◆ **Text under study**:
This research activity has been conduced in the framework of the EADS-ASTRIUM, Inria, Conseil Régional initiative in collaboration with the RUNTIME Inria project, and is part of Benoit Lize's PhD.

A task-based 3D geophysics application

Reverse Time Migration (RTM) technique produces underground images using wave propagation. A discretization based on the Discontinuous Galerkin (DG) method unleashes a massively parallel elastodynamics simulation, an interesting feature for current and future architectures. We have designed a task-based version of this scheme in order to enable the use of manycore architectures. At this stage, we have demonstrated the efficiency of the approach on homogeneous and cache coherent Non Uniform Memory Access (ccNUMA) multicore platforms (up to 160 cores) and designed a prototype version of a distributed memory version that can exploit multiple instances of such architectures. This work has been conducted in the context of the DIP Inria-Total strategic action in collaboration with the Magique3D Inria project and thanks to the long-term visit of George Bosilca funded by TOTAL. Geroge's expertise ensured an optimum usage of the PaRSEC runtime system onto which our task-based scheme has been ported.

This work was presented during HPCC conference [27] as well as during a TOTAL scientific event [26] .

Resiliency in numerical simulations

For the solution of systems of linear equations, various recovery-restart strategies have been investigated in the framework of Krylov subspace methods to address the situations of core failures. The basic underlying idea is to recover fault entries of the iterate via interpolation from existing values available on neighbor cores. In that resilience framework, we have extended the recovey-restart ideas to the solution of linear eigenvalue problems. Contrary to the linear system case, not only the current iterate can be interpolated but also part of the subspace where candidate eigenpairs are searched.

◆ **Given information**:
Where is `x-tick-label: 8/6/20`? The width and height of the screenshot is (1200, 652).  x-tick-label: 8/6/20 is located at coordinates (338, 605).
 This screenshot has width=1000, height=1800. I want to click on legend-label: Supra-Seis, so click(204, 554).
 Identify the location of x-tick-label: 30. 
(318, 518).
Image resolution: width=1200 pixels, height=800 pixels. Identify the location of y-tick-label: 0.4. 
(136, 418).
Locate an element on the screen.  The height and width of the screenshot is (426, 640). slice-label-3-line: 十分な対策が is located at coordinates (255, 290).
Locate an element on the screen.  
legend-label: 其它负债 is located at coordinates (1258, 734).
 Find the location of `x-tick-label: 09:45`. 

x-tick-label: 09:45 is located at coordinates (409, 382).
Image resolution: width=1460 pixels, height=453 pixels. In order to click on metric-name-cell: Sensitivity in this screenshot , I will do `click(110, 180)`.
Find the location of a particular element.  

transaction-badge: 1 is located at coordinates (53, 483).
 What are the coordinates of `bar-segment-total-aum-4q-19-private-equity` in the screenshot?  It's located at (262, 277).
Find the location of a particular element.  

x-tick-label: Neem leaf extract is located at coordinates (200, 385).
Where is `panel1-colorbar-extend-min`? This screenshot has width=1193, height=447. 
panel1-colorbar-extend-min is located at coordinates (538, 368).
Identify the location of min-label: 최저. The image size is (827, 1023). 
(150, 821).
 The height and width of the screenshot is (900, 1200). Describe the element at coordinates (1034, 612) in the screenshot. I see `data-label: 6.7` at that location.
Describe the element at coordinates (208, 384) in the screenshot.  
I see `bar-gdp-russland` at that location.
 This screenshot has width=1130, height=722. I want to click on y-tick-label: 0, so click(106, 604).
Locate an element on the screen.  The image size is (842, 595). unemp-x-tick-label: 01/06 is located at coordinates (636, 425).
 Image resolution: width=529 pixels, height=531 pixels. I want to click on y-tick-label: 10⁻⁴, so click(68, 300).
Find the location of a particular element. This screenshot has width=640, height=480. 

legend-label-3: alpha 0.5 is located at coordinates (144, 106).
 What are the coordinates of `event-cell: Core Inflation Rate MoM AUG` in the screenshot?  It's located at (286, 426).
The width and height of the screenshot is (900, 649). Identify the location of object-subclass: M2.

◆ **Study questions**:
a: Extract from the research summary the text from "This work was" to "eigenpairs are searched.".
b: In the research summary, on how many cores at most was the approach's efficiency shown on the ccNUMA multicore platforms?
The listing plays no part in this work.

◆ **Task-by-task solutions**:
a:
This work was presented during HPCC conference [27] as well as during a TOTAL scientific event [26] .

Resiliency in numerical simulations

For the solution of systems of linear equations, various recovery-restart strategies have been investigated in the framework of Krylov subspace methods to address the situations of core failures. The basic underlying idea is to recover fault entries of the iterate via interpolation from existing values available on neighbor cores. In that resilience framework, we have extended the recovey-restart ideas to the solution of linear eigenvalue problems. Contrary to the linear system case, not only the current iterate can be interpolated but also part of the subspace where candidate eigenpairs are searched.

b: Up to 160 cores.